The Norman Conquest in York: a Reassessment
- Date
- 26 May 2015
- Start time
- 7:30 PM
- Venue
- Tempest Anderson Hall
- Speaker
- Sarah Rees Jones
The Norman Conquest in York: a Reassessment
Sarah Rees Jones, Director of the Institute for Public Understanding of the Past, University of York
In 1068 William the Conqueror finally turned his attention to the north of England, determined to subdue and secure it for his newly conquered kingdom. At the centre of his strategy was the City of York. Under his leadership, and that of his immediate successors, York was transformed into a royal capital in the north. This lecture will focus on the impact of that transformation on the medieval city, arguing that many of the essential features of the city in the middle ages, and even beyond, were established as a consequence of the Conquest.
Member’s report
The years following the Conquest were turbulent ones for York, as William subdued and secured the North for his new kingdom. We know rather little of York in the early Norman period; and yet this was a formative time in which the structure and organisation of the later, medieval, city emerged. Sarah Rees Jones treated us to a virtuoso demonstration of how much can be gleaned from the painstaking analysis of mundane records of property ownership and land tenure.

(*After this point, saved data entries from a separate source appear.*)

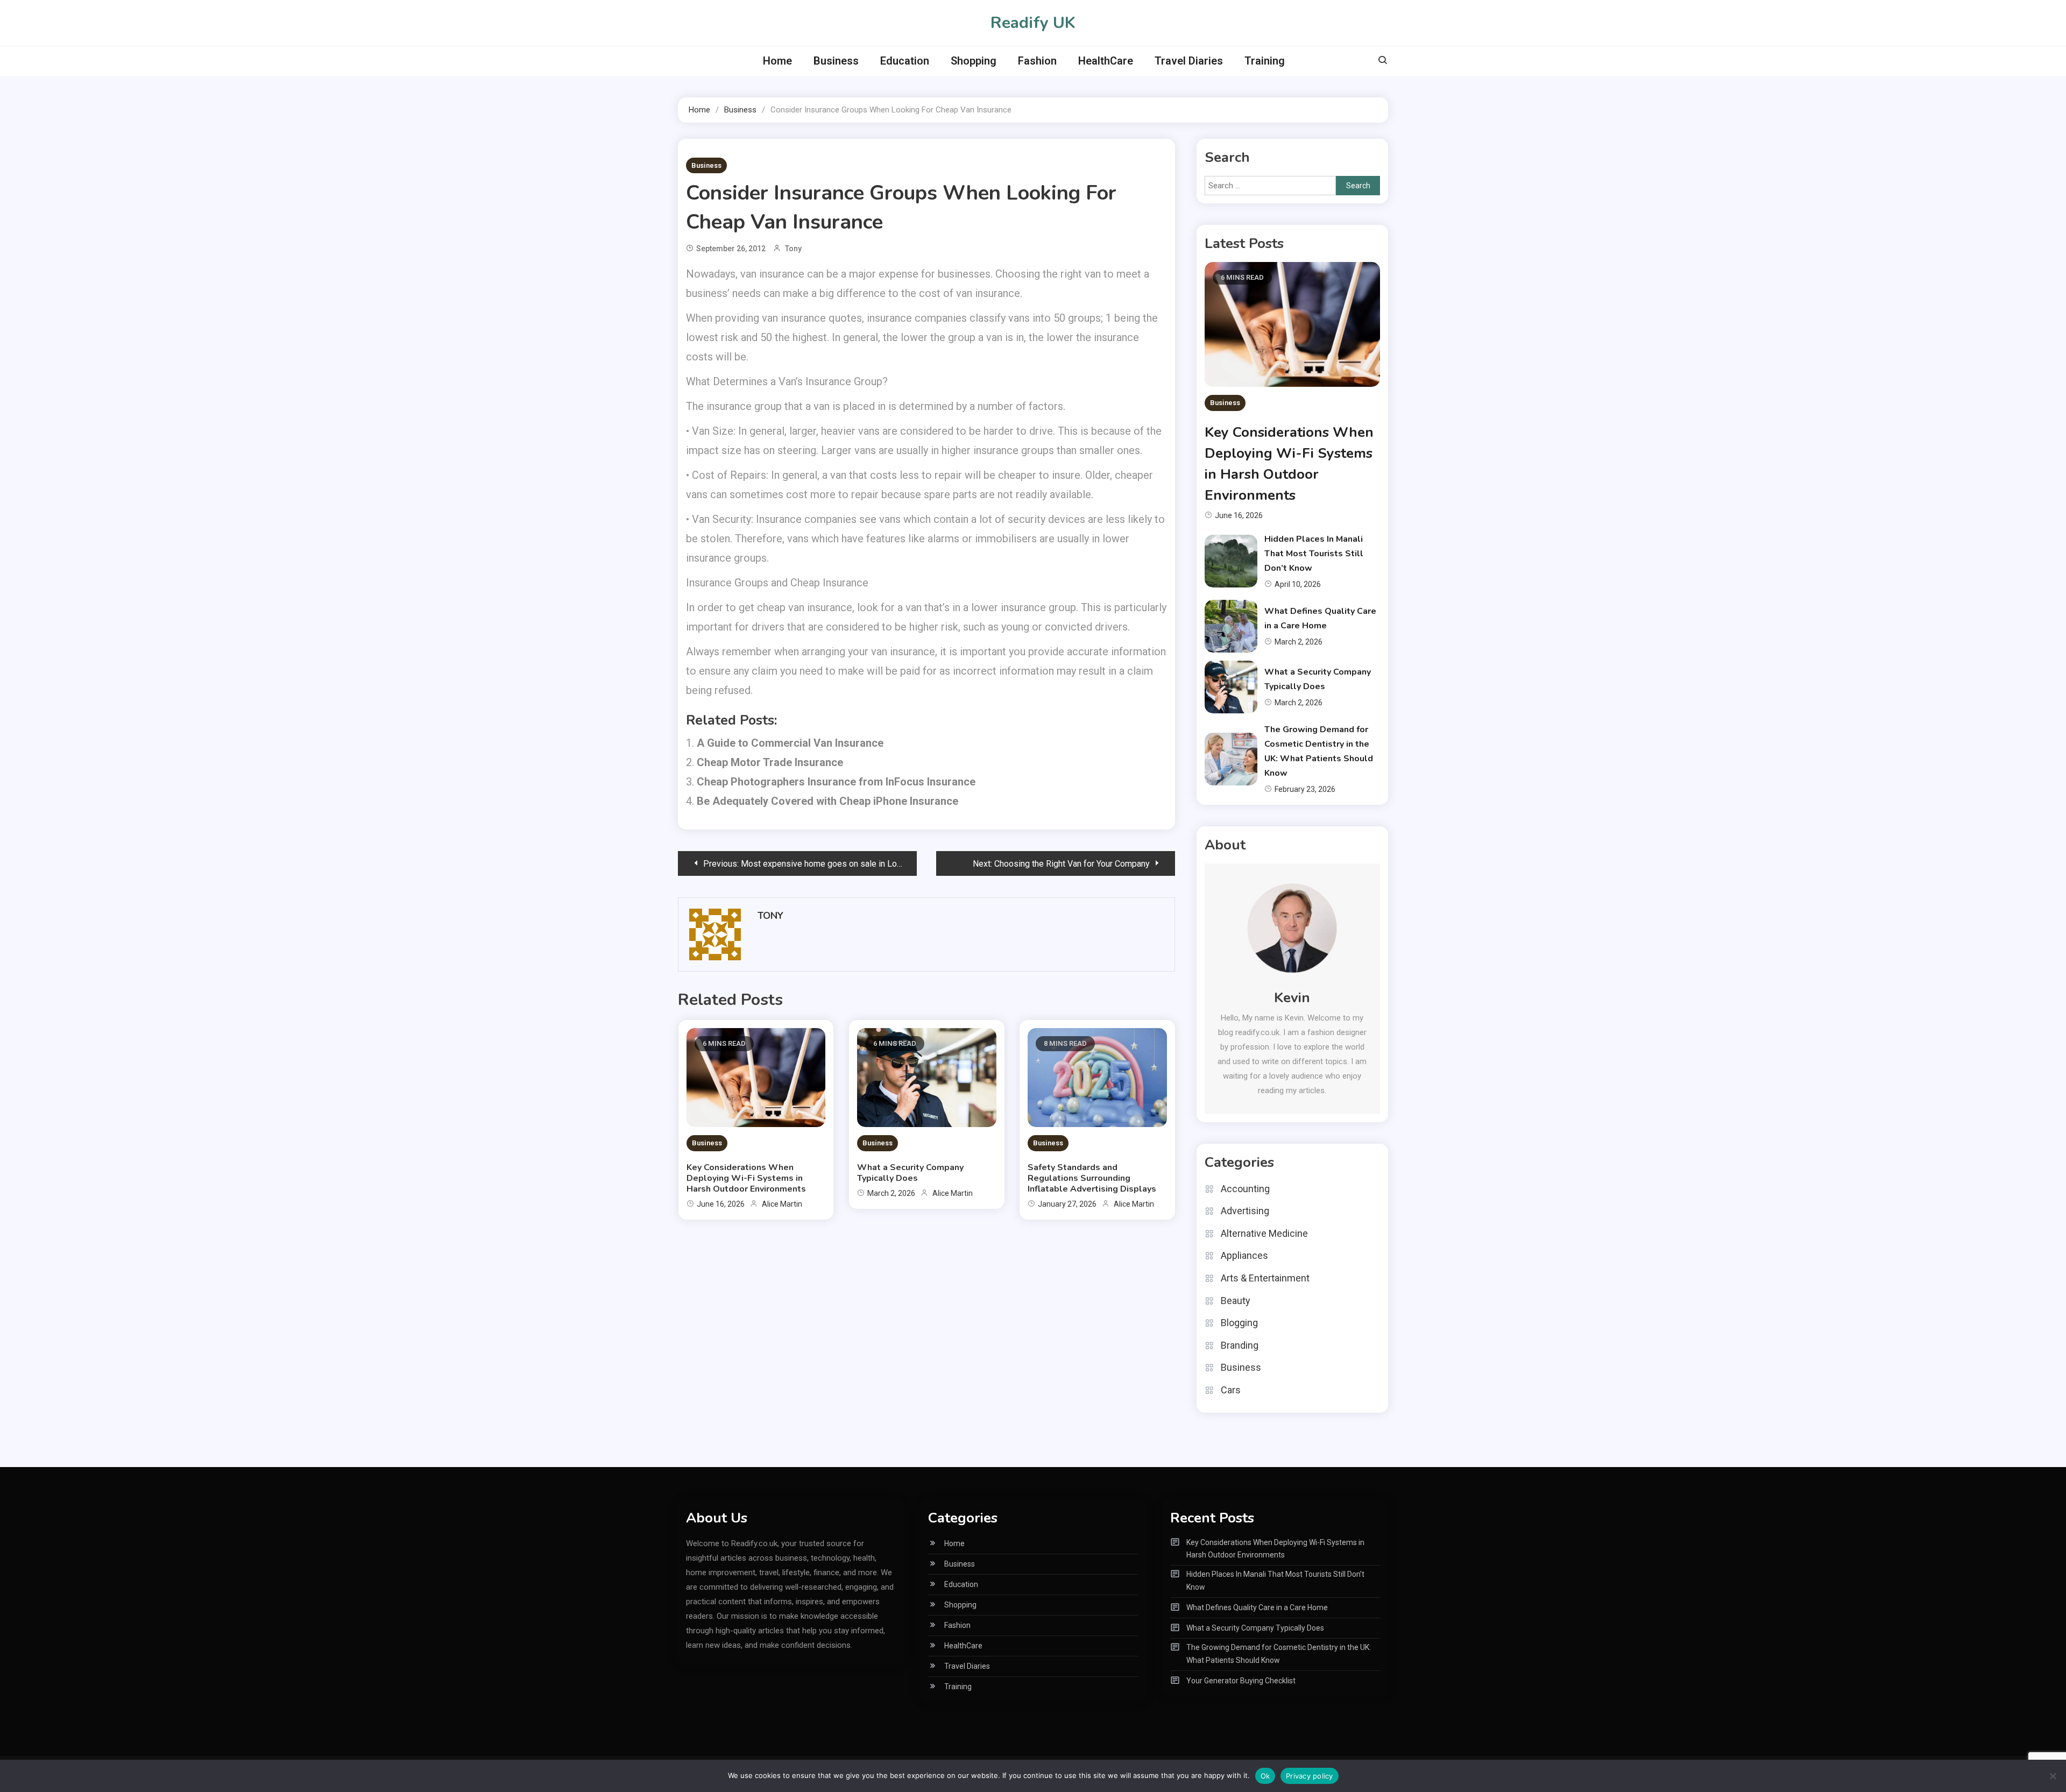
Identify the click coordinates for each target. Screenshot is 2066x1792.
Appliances (1244, 1255)
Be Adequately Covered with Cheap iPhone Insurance (827, 801)
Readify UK (1033, 23)
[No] (2052, 1775)
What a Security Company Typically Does (910, 1173)
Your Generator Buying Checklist (1241, 1680)
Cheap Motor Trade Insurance (770, 762)
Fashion (1037, 60)
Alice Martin (782, 1204)
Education (904, 60)
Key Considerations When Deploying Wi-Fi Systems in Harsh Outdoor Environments (746, 1178)
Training (1264, 60)
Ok (1265, 1776)
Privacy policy (1309, 1776)
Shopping (973, 60)
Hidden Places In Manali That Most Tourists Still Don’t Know (1313, 553)
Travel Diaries (1189, 60)
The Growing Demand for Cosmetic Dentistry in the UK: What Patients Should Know (1278, 1653)
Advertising (1245, 1210)
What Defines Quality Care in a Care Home (1257, 1607)
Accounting (1245, 1188)
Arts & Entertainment (1265, 1278)
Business (836, 60)
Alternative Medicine (1264, 1233)
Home (777, 60)
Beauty (1235, 1300)
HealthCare (1105, 60)
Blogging (1239, 1322)
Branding (1239, 1345)
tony (793, 248)
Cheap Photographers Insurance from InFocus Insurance (836, 781)
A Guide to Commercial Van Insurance (790, 742)
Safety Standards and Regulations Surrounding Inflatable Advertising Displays (1092, 1178)
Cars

The incoming Norman lords dominated York, with Anglo-Scandinavian landholders surviving, for a while, largely to the southeast, beyond the Foss. This was a pattern similar to that established in Nottingham, which came to be seen as distinct French and English boroughs. Within the French part of York, William reshaped the City along lines that persist to the present day. One example is the area known in the 12th and 13th centuries as Arkilltofts, possibly named after a pre-Conquest landholder. After the Conquest this became the site of the Kings Larder a supply base for the occupying Normans subsequently evolving into a civic market place, known later as the Thursday market and, currently, as St Sampsons Square.
Sarah shed much light on a dark age in Yorks history, a key period in the evolution of our city.